CheckMate -577試験(ONO-4538-43)について

 CheckMate -577試験は、術前補助化学放射線療法(CRT)を受け、病理学的に完全奏効が得られなかった食道がんまたは胃食道接合部がん切除後患者の術後補助療法として、オプジーボ単剤療法を評価した多施設国際共同無作為化二重盲検第Ⅲ相試験です。患者は、術前補助CRTおよび外科的完全腫瘍切除(トリモダリティ治療)後に、オプジーボ単剤療法群またはプラセボ群のいずれかに無作為に割り付けられました。オプジーボ単剤療法群では、オプジーボ240 mgを2週間間隔で16週間、その後オプジーボ480 mgを4週間間隔で投与しました。投与は、再発または忍容できない毒性が認められるまで、あるいは患者が同意を撤回するまで、最長1年の治療期間にわたり継続されました。本試験の主要評価項目は無病生存期間(DFS)であり、副次評価項目は全生存期間(OS)です。

食道がんおよび胃食道接合部がんについて

 食道がんは、食道の内面を覆っている粘膜から発生する悪性腫瘍で、大きくなると深層(外側)に向かって増殖します。食道がんは主に扁平上皮がんと腺がんの二つの組織型に分類され、台湾では、扁平上皮がんが約90%を占めています。台湾では、年間約2,800人 1)が新たに食道がんと診断され、年間約1,900人 1)の死亡が報告されています。胃食道接合部がんは、食道下部と胃が接続する領域に発生する悪性腫瘍です 2)

オプジーボについて

 オプジーボは、programmed cell death-1(PD-1)とPD-1リガンドの経路を阻害することで身体の免疫系を利用して抗腫瘍免疫応答を再活性化するPD-1免疫チェックポイント阻害薬です。がんを攻撃するために身体の免疫系を利用するオプジーボは、日本で2014年7月に悪性黒色腫で承認を取得以降、複数のがん腫において重要な治療選択肢となっています。現在、日本、台湾、韓国、中国、米国およびEUを含む65カ国以上で承認されています。
 日本では、当社が2014年9月に「根治切除不能な悪性黒色腫」の治療薬として発売しました。その後、2015年12月に「切除不能な進行・再発の非小細胞肺癌」、2016年8月に「根治切除不能又は転移性の腎細胞癌」、2016年12月に「再発又は難治性の古典的ホジキンリンパ腫」、2017年3月に「再発又は遠隔転移を有する頭頸部癌」、2017年9月に「がん化学療法後に増悪した治癒切除不能な進行・再発の胃癌」、2018年8月に「がん化学療法後に増悪した切除不能な進行・再発の悪性胸膜中皮腫」、2020年2月に「がん化学療法後に増悪した治癒切除不能な進行・再発の高頻度マイクロサテライト不安定性(MSI-High)を有する結腸・直腸癌」と「がん化学療法後に増悪した根治切除不能な進行・再発の食道癌」、および2021年12月に「原発不明癌」の効能又は効果の追加承認を取得しました。
 また、尿路上皮がんの効能又は効果の追加の承認申請をしており、肝細胞がん、卵巣がん、膀胱がん、前立腺がん、膵がん、胆道がん等を対象とした臨床試験も実施中です。

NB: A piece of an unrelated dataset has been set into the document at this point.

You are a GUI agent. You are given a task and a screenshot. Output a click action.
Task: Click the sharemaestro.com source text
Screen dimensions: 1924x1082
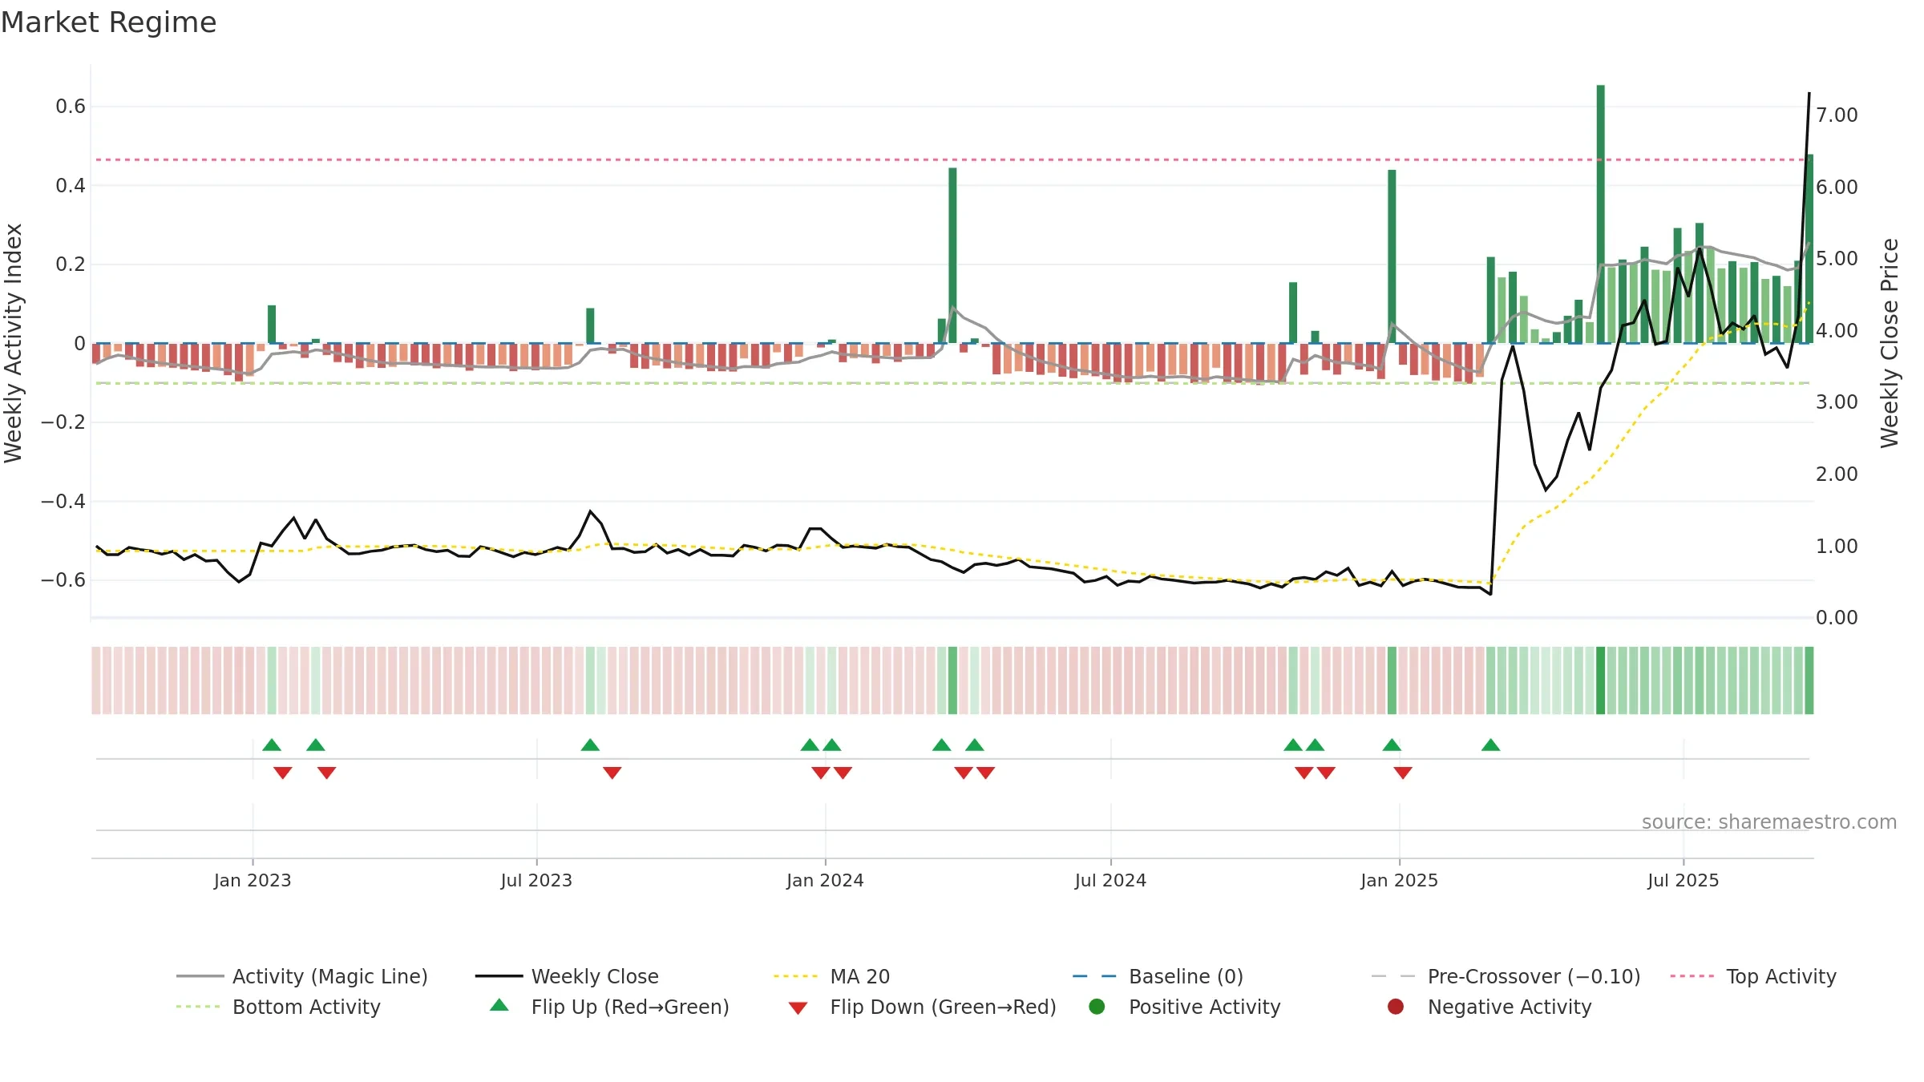click(1769, 822)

小野薬品工業株式会社とブリストル マイヤーズ スクイブの提携について

 2011年、当社は、ブリストル マイヤーズ スクイブ(BMS)と締結した提携契約により、当時、当社がオプジーボに関するすべての権利を保有していた北米以外の地域のうち、日本、韓国、台湾を除く世界各国におけるオプジーボの開発・商業化に関する権利を供与しました。2014年7月、当社とBMSは、この戦略的提携契約をさらに拡張し、日本、韓国、台湾のがん患者さん向けに複数の免疫療法薬を単独療法および併用療法として共同開発・商業化することを合意しました。

台灣小野藥品工業股份有限公司について

 台灣小野藥品工業股份有限公司(所在地:台湾・台北市、以下、OPTW)は、2014年12月に設立された小野薬品工業株式会社の100%出資の現地法人です。OPTWは台湾での自社販売体制を構築し、2016年から抗PD-1抗体/抗悪性腫瘍剤、オプジーボを自社販売しています。また、台湾の患者さんにアンメット・メディカルニーズを満たすさらなる革新的な新製品を一日も早くお届けするように取り組んでいます。